The theory of relativity works well when you want to explain cosmic-scale phenomena -- such as the gravitational waves created when black holes collide. Quantum theory works well when describing particle-scale phenomena -- such as the behavior of individual electrons in an atom. But combining the two in a completely satisfactory way has yet to be achieved. The search for a "quantum theory of gravity" is considered one of the significant unsolved tasks of science.

This is partly because the mathematics in this field is highly complicated. At the same time, it is tough to perform suitable experiments: One would have to create situations in which phenomena of both the relativity theory play an important role, for example, a spacetime curved by heavy masses, and at the same time, quantum effects become visible, for example the dual particle and wave nature of light.
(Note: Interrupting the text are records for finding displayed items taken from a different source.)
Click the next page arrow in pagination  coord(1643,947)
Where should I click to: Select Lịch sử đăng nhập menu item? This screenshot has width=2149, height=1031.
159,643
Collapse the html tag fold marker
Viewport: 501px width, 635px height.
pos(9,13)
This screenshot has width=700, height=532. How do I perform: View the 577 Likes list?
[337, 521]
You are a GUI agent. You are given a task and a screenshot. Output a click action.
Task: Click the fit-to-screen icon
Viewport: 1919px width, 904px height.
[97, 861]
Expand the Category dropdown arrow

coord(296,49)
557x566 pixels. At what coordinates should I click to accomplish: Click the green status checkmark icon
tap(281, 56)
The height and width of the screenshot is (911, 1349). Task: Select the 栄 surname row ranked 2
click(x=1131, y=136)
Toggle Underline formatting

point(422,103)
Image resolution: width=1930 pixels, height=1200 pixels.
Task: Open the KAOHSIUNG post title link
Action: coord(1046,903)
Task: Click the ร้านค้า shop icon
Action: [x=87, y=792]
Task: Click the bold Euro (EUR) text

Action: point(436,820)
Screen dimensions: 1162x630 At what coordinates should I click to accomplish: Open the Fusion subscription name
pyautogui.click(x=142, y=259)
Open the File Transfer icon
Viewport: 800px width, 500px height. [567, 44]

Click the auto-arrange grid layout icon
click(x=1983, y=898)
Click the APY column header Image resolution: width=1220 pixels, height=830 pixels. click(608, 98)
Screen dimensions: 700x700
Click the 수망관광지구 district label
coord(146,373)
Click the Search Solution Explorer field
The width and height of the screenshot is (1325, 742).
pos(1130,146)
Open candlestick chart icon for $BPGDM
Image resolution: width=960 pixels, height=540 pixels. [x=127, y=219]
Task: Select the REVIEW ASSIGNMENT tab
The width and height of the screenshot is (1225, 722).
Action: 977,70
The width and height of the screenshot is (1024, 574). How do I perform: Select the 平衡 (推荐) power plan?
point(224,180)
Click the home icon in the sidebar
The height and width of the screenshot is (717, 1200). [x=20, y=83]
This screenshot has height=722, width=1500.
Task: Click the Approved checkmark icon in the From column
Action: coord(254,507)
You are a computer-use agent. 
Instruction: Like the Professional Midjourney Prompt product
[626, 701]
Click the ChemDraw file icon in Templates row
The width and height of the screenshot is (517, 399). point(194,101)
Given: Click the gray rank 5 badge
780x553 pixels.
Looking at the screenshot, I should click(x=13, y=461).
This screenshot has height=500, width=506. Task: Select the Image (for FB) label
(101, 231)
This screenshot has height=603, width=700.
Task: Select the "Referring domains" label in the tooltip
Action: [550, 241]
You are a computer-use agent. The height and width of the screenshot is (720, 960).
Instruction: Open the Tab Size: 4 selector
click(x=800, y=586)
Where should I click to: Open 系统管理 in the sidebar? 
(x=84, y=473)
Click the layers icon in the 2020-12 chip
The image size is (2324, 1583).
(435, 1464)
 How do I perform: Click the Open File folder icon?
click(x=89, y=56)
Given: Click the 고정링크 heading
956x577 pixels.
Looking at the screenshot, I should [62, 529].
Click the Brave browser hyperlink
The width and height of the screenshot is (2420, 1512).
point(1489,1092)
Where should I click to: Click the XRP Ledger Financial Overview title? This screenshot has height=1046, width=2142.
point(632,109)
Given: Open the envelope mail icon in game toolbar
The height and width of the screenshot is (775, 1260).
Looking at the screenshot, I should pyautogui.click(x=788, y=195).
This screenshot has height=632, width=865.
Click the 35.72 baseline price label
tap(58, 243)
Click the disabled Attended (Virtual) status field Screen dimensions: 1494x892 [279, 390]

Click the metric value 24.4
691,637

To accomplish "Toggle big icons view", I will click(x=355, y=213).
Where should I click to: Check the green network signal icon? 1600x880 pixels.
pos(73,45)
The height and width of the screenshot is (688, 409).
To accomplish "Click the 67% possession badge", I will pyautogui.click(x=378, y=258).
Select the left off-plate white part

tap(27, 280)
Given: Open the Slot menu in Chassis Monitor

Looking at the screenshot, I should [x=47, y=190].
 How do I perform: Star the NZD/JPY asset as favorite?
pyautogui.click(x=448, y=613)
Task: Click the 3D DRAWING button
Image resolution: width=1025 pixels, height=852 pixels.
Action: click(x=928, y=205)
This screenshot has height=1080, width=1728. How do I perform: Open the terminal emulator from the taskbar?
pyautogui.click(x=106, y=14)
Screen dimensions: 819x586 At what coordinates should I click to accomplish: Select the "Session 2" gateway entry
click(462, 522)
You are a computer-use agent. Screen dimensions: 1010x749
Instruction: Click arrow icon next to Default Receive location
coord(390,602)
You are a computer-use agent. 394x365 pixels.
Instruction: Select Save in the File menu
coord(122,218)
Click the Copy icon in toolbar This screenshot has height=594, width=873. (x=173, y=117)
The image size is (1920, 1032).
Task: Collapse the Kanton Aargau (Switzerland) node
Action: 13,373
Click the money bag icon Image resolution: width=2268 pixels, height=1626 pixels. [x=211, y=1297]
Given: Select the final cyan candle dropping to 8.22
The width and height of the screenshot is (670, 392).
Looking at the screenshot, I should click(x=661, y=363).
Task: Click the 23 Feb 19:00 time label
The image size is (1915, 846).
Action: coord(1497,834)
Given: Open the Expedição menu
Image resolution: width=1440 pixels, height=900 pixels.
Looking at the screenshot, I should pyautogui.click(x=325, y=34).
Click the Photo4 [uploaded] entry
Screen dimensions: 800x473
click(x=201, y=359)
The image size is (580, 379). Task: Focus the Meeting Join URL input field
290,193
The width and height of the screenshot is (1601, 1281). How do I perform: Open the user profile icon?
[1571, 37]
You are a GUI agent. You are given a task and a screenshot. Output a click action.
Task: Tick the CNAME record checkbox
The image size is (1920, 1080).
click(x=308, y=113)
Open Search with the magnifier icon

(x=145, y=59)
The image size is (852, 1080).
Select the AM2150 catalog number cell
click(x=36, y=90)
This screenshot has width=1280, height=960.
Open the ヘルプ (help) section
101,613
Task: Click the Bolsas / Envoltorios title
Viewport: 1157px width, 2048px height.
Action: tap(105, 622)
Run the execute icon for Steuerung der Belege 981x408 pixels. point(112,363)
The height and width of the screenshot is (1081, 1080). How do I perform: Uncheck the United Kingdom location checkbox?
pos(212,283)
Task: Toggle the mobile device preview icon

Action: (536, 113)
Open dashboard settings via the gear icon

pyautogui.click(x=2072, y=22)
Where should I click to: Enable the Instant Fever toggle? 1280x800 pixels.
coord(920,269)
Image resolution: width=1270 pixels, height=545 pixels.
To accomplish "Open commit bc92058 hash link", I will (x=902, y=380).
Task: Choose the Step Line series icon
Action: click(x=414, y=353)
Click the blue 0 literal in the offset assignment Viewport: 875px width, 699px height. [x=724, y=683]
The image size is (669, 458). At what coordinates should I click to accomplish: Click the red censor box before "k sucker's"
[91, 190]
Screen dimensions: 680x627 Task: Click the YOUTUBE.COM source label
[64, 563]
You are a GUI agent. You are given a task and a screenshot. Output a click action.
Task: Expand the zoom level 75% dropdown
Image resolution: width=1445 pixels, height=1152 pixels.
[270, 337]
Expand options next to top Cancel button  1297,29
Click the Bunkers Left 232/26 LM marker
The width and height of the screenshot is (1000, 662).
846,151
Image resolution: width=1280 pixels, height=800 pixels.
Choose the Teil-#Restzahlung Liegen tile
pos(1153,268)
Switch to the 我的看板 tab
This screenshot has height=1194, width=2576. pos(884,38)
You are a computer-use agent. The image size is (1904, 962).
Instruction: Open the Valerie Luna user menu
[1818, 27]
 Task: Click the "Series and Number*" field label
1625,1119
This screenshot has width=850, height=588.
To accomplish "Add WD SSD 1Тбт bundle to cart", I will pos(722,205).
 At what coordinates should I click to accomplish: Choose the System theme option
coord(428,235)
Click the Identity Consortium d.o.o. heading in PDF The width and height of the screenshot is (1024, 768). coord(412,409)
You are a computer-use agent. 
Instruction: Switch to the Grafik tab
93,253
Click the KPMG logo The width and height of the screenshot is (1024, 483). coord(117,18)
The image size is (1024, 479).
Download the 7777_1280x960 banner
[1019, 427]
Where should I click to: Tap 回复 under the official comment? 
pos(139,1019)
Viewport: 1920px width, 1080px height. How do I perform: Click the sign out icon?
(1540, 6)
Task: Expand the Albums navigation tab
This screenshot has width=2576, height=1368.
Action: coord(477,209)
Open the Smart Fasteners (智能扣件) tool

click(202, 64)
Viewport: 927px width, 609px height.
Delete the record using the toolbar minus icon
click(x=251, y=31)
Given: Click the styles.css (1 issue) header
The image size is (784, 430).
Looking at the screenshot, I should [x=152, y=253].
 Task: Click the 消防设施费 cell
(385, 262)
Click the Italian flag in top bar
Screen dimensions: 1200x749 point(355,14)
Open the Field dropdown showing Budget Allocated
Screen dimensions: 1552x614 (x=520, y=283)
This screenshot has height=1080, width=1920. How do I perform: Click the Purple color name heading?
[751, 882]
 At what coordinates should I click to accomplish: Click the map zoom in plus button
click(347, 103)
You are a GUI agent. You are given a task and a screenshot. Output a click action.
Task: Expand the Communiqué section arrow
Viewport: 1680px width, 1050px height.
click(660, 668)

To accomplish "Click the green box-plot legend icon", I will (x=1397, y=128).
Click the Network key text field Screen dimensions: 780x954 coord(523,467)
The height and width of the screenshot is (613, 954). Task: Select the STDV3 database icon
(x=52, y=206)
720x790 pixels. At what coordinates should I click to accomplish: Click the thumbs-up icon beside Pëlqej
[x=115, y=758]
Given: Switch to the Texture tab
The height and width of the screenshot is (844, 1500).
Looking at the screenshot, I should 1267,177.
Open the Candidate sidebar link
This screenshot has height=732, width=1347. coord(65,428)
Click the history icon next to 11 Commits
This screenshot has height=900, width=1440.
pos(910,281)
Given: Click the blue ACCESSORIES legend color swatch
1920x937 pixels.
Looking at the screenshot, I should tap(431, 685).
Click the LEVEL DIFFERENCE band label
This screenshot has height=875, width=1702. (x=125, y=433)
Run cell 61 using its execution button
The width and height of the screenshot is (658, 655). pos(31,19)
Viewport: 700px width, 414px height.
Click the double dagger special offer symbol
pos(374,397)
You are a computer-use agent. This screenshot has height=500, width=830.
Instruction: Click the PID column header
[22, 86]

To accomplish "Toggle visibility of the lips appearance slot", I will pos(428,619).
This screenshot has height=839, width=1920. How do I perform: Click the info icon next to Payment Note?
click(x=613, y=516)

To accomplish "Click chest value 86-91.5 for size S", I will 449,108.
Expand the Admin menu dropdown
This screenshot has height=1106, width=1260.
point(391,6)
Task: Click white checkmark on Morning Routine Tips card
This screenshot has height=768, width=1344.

At the TU Wien in Vienna, Austria, a new approach has now been developed for this purpose: A so-called "quantum simulator" is used to get to the bottom of such questions: Instead of directly investigating the system of interest (namely quantum particles in curved spacetime), one creates a "model system" from which one can then learn something about the system of actual interest by analogy. The researchers have now shown that this quantum simulator works excellently. The findings of this international collaboration involving physicists from the University of Crete, Nanyang Technological University, and FU Berlin are now published in the scientific journal Proceedings of the National Academy of Sciences of the USA (PNAS).